June 30, 2020 Enterprises that currently meet the customer threshold and purchase network equipment from Huawei or ZTE can apply for reimbursement of replacement costs. Glenn Schloss, Huawei's U.S. vice president, said the company was on track to become the world's largest smartphone maker before the U.S. ban, but was "disappointed" by the vote.
Schloss said in a statement that the FCC plan was "an impractical attempt to fix what wasn't broken." He continued: "The FCC's move will only create a huge challenge for operators in the most remote areas of the United States to provide the same high level and quality of service to customers without disruption." Schloss added that the federal The Communications Commission is "using policy to make geopolitical statements."
After selling its Honor division for about $15 billion, Huawei is now expected to drop to seventh place, rather than lead the world in smartphone shipments . By breaking away from Huawei, Honor is no longer subject to the same restrictions as Huawei, and the Honor 50 series returns to the Google ecosystem and Google Mobile Services.
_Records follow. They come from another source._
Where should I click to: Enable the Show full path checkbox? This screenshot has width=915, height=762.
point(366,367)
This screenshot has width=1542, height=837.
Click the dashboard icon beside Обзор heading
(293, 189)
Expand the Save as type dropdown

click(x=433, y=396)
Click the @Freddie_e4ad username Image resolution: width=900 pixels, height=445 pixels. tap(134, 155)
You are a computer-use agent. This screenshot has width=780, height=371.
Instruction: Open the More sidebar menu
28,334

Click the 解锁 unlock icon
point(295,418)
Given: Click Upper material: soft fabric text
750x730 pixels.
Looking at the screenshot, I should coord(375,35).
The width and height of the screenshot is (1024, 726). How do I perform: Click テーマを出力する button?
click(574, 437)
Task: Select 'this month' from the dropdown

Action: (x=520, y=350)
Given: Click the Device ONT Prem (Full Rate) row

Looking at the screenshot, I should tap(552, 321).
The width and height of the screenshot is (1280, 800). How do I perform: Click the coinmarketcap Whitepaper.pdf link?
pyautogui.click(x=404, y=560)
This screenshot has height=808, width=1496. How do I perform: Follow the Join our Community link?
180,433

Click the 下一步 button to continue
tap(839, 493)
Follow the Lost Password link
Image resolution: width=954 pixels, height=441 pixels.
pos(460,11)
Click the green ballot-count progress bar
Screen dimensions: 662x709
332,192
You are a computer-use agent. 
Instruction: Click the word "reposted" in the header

Huawei remains the world's largest network provider
US officials worry that Chinese manufacturers such as Huawei and ZTE have ties to the People's Republic of China. Meanwhile, there have been long-standing rumors of backdoors in products, including mobile phones, made by the two companies that collect sensitive information on behalf of the PLA. Both Huawei and ZTE have repeatedly denied the allegation.
During the Trump administration's four-year term, efforts were made to dissuade U.S. allies from using Huawei's network equipment to build 5G networks in these countries. Huawei had hoped that Biden's U.S. presidential election would result in the removal of Huawei from the entity list and a change in reverse export rules to prevent chips from receiving cutting-edge chips from the manufacturer. That did not happen, however, and President Biden does not appear to have plans to make any changes to current policies.
Although its position in the smartphone industry has dropped significantly, Huawei remains the world's largest supplier of network equipment.